Despite progress transparent and efficient government procurement rules remain a global challenge
Public procurement rules and practices remain inefficient in large swathes of the world, despite government efforts towards efficiency in delivering better services to their citizens, says the latest edition of the World Bank Group’s Benchmarking Public Procurement (BPP) report.
Accessibility and transparency of public procurement rules and practices remain limited, depriving many small and medium firms of the opportunity to bid for service contracts for government and other public sector institutions, finds Benchmarking Public Procurement (BPP) 2017, which assesses public procurement regulatory systems in 180 economies.
The worldwide public procurement market is estimated at approximately US$9.5 trillion each year. Of this, developing countries spend an estimated $820 billion a year worth of citizens funds, about 50 percent or more of their total government expenditure, on procuring goods and services that range from food for welfare programs, to wiring for electrical grids that power homes and businesses. Government procurement can average as much as 16 percent of GDP in the European Union to 33 percent in Eritrea.
Public procurement markets, therefore, represent huge opportunities to boost competition and economic growth.
An e-procurement system, for example, benefits the private sector as well as governments by making procurement more transparent and fair. However, the report finds that in 15 percent, or 25, of the economies measured by the report, an electronic portal dedicated to procurement does not even exist. Moreover, in the economies that do have such portal, a wide gap exists between economies that have sophisticated e-procurement platforms offering a range of services and ones that only use the internet to publish basic information such as procurement laws.
Publicizing future procurement opportunities, electronic submission of bids and public announcements of tender awards are other best practices that could be more widely adopted, says the report.
Providing information such as procurement plans during the pre-tendering phase online, can help suppliers when planning their sales strategies and preparing their bids.
Only 74 economies publish procurement plans online. More surprisingly, in only 24 of those does the law expressly mandate that such information be made available electronically.
“As large buyers, governments and the public sector are an important source of business for the private sector, which, in turn, is an important source of jobs for citizens. A fair and open government procurement process can be a vital stimulant for a well-functioning economy in which all stakeholders – governments, private enterprise and citizens – thrive,” saidAugusto Lopez-Claros, Director of the World Bank’s Global Indicators Group, which produces the report.
Private sector firms wishing to participate in government contracting also face significant challenges on the financial aspects of the procurement process. Bid security is an essential element of the procurement process as they ensure serious offers. They are required in most economies measured. While there is no clear good practice as to the amount that should be requested, there is agreement that it should not be set so high as to hinder participation or so low as to allow frivolous offers. In 31 economies, the amount of bid security requested from bidding firms is left completely to the discretion of the procuring entity, finds the report.
Payment delays by procuring entities are also common and constitute a major deterrent for small and medium enterprises to take part in the government procurement market.
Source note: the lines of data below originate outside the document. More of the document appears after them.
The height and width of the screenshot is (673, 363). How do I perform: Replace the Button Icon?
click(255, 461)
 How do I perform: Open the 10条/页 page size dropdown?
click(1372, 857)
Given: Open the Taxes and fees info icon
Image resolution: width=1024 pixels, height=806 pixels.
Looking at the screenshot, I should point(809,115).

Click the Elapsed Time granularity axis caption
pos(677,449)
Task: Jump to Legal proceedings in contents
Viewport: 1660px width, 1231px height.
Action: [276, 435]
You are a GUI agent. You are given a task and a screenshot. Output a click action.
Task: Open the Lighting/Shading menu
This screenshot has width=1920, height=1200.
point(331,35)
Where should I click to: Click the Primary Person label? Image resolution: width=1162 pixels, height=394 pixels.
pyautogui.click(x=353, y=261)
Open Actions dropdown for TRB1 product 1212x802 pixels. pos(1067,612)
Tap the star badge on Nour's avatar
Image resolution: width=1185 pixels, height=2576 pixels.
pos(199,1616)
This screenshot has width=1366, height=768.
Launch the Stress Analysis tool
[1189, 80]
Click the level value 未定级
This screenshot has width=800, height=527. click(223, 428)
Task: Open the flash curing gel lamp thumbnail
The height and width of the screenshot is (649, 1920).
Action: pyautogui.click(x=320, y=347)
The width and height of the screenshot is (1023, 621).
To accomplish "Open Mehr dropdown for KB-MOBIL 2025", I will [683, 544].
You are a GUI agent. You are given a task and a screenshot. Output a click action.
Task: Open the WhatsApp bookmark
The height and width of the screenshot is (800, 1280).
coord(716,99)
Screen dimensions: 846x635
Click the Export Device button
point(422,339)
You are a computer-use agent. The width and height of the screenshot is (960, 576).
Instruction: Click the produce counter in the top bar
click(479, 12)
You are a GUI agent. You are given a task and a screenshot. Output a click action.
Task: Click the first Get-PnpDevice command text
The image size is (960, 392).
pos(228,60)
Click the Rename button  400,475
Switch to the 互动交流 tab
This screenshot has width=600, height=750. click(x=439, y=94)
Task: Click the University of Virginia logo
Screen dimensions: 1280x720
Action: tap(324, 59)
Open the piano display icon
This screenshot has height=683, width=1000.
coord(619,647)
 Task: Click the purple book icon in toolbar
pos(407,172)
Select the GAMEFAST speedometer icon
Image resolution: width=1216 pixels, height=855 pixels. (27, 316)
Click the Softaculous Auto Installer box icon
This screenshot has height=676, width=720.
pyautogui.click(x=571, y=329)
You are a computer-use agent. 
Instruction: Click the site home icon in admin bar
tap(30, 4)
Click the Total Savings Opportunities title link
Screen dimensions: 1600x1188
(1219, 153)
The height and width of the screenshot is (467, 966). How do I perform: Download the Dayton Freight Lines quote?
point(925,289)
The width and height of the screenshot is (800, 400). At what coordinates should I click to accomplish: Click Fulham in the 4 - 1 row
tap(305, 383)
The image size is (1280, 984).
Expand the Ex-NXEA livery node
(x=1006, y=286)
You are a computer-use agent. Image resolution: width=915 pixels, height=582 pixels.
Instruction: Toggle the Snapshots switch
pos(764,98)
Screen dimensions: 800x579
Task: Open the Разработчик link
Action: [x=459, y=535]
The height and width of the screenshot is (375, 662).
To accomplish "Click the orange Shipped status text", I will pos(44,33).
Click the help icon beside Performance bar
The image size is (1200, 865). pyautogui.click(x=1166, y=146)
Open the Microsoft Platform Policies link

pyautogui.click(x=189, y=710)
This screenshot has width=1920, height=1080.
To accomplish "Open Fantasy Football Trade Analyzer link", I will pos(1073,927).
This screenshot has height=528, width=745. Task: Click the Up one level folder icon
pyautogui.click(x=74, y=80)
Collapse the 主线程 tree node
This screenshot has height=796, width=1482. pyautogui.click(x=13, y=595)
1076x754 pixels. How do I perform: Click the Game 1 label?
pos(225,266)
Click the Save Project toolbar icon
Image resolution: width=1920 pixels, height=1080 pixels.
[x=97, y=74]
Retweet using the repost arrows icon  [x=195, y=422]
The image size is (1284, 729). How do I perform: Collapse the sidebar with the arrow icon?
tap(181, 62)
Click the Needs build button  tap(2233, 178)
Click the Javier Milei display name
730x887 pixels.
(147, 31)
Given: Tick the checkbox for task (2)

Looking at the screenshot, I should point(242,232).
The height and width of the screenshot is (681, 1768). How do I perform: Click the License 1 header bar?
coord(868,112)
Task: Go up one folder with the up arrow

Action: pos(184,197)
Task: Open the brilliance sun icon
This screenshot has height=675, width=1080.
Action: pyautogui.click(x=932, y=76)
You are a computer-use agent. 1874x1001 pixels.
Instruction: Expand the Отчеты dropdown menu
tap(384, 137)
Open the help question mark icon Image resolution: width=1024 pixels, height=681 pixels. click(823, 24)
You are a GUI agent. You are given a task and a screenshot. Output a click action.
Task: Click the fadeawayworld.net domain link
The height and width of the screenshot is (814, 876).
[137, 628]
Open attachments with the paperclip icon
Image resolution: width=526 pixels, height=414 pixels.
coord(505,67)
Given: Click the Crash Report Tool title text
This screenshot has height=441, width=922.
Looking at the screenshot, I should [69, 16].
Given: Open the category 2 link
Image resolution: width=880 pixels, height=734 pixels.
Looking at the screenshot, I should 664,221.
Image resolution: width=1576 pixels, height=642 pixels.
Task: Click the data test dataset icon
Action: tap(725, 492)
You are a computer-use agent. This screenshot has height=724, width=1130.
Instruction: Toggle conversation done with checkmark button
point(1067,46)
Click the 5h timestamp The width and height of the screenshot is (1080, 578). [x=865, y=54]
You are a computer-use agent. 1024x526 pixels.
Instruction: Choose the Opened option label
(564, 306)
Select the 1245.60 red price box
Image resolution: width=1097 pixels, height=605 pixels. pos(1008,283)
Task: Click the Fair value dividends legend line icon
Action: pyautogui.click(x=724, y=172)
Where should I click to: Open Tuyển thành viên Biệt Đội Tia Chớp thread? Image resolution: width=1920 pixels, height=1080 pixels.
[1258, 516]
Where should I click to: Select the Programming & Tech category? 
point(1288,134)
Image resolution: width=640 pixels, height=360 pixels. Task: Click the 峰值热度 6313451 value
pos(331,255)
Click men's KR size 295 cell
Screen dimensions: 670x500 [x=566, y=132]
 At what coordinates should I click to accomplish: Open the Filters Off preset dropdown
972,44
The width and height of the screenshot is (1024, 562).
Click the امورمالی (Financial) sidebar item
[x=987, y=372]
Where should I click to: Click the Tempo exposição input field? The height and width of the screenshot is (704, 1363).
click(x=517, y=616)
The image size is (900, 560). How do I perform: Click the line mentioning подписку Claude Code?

The report finds that payments are timely in only one-third of the economies measured, and delays can range from 30 to more than 180 days.
An efficient procurement system should also include a well-functioning component to address complaints or challenges from bidders on any aspect of the procurement process, including final contract awards. The report finds that bungled complaint mechanisms remain prevalent across economies of all income groups and appeal costs are often prohibitive for bidders.